Russian researchers have used a non-invasive technique that visualizes the brain activity of a person, recreating surprisingly accurate moving images of what our eyes actually see. The method could someday be employed in cognitive disorder treatment or post-stroke rehabilitation devices that are controlled by a patient’s thoughts.

This is not the first time that scientists have decoded people’s brain activity patterns to generate images. Such methods, however, typically rely on functional MRI or surgically implanted neurons, which can be invasive and cumbersome, thereby limiting the potential for everyday applications.

The new technique developed by researchers at the Moscow Institute of Physics and Technology and Russian corporation Neurobotics is much more versatile. It relies on electroencephalography, or EEG, which records brain waves via electrodes that are placed noninvasively on the scalp.

“The electroencephalogram is a collection of brain signals recorded from scalp. Researchers used to think that studying brain processes via EEG is like figuring out the internal structure of a steam engine by analyzing the smoke left behind by a steam train,” explained paper co-author Grigory Rashkov, a junior researcher at MIPT and a programmer at Neurobotics. “We did not expect that it contains sufficient information to even partially reconstruct an image observed by a person. Yet it turned out to be quite possible.”

During one experiment, healthy volunteers had to watch 20 minutes of 10-second YouTube video fragments. The videos were grouped into five categories: abstract shapes, waterfalls, human faces, moving mechanisms, and motorsports.
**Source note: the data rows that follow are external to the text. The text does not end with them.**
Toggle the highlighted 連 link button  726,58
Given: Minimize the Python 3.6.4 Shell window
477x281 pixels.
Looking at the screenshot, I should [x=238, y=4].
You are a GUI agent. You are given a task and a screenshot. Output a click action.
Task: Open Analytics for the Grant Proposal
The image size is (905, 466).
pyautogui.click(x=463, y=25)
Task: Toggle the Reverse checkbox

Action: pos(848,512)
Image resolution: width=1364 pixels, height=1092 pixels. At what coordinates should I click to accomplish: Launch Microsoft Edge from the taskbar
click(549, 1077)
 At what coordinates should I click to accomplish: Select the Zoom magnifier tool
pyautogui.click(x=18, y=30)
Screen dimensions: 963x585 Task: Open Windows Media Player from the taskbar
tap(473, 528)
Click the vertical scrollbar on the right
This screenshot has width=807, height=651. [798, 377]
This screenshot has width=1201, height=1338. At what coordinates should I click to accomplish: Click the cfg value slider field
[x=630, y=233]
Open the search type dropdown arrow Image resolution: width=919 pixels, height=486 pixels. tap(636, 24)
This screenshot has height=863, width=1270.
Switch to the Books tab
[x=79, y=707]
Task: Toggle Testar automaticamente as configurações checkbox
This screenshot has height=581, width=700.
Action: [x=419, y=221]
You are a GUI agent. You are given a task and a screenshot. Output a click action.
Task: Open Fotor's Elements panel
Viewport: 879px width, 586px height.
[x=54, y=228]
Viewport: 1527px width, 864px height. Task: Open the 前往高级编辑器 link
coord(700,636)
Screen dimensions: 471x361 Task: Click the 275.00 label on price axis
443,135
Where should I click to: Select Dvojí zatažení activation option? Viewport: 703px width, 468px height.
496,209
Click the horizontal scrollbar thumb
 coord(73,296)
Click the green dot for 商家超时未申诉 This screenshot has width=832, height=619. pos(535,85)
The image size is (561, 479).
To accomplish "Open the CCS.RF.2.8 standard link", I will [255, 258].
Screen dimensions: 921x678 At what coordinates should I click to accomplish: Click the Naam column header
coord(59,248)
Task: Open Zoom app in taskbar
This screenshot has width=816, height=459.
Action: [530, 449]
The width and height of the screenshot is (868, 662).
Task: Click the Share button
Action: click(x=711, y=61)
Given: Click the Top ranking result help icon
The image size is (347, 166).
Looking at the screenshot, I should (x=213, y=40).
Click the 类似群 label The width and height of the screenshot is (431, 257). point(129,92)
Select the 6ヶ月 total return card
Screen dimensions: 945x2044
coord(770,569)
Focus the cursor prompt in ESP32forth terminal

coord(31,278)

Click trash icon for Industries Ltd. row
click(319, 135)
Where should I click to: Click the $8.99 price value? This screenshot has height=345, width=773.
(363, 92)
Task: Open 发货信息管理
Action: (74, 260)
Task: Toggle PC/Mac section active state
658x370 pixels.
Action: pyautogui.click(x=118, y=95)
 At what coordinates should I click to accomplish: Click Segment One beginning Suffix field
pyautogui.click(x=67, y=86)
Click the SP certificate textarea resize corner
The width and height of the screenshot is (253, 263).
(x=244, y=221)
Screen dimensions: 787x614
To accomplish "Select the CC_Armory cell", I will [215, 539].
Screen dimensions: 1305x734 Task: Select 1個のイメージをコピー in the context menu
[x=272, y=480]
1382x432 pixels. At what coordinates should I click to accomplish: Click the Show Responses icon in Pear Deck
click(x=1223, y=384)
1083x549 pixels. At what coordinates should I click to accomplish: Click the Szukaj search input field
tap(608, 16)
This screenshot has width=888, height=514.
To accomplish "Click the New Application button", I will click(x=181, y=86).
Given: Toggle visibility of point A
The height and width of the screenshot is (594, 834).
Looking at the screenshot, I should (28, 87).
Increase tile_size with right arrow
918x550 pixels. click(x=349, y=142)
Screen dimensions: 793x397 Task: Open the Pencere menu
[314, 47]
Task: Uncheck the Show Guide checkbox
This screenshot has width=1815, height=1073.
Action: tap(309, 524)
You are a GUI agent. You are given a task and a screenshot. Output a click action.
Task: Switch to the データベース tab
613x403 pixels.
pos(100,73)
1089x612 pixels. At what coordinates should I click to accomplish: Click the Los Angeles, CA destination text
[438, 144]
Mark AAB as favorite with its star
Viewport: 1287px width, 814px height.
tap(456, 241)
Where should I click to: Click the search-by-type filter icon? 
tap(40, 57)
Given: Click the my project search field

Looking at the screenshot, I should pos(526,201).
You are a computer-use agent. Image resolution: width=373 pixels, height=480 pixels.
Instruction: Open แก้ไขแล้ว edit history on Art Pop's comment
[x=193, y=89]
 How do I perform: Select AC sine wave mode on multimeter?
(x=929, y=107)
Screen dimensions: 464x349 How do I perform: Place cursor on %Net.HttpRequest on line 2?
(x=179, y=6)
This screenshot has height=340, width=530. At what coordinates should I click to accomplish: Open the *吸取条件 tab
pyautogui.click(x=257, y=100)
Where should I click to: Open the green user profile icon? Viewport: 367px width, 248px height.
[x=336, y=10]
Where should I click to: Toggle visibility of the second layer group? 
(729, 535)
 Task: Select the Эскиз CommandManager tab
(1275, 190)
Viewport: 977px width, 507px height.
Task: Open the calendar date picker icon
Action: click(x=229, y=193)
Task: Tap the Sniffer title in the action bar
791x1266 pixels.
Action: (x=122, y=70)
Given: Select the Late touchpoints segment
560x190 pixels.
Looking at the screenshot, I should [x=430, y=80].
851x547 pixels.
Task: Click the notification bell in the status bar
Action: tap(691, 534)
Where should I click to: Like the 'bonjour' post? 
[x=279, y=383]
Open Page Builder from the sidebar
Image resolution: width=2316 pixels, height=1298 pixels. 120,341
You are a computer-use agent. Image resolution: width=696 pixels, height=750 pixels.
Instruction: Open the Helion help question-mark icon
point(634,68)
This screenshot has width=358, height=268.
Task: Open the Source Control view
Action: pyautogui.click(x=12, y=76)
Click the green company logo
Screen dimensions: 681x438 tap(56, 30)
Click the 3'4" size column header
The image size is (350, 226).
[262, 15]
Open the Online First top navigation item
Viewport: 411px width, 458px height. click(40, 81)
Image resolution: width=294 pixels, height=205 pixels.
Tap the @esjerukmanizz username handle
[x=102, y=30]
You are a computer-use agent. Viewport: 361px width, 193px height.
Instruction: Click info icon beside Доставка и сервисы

In the first phase of the experiment, the researchers showed that by analyzing the EEG data, they could distinguish between each video category.

For the second part, the researchers developed two neural networks (AI algorithms) and selected three random categories from the original five. One network was responsible for generating random category-specific images from “noise”, whereas the other generated similar “noise” from the EEG data. The two networks then operated together to convert the EEG signal, literally the brain activity, into actual images that mimic what the test subjects were actually observing.

Finally, after the neural networks were trained, the test subjects were shown completely novel videos that they had never seen from the same categories. As they watched the videos, the recorded brain activity was fed into the neural networks. The generated images could be easily categorized with 90% accuracy.

“What’s more, we can use this as the basis for a brain-computer interface operating in real time. It’s fairly reassuring. Under present-day technology, the invasive neural interfaces envisioned by Elon Musk face the challenges of complex surgery and rapid deterioration due to natural processes — they oxidize and fail within several months. We hope we can eventually design more affordable neural interfaces that do not require implantation,” Rashkov said.

The findings were reported in the preprint server bioRxiv.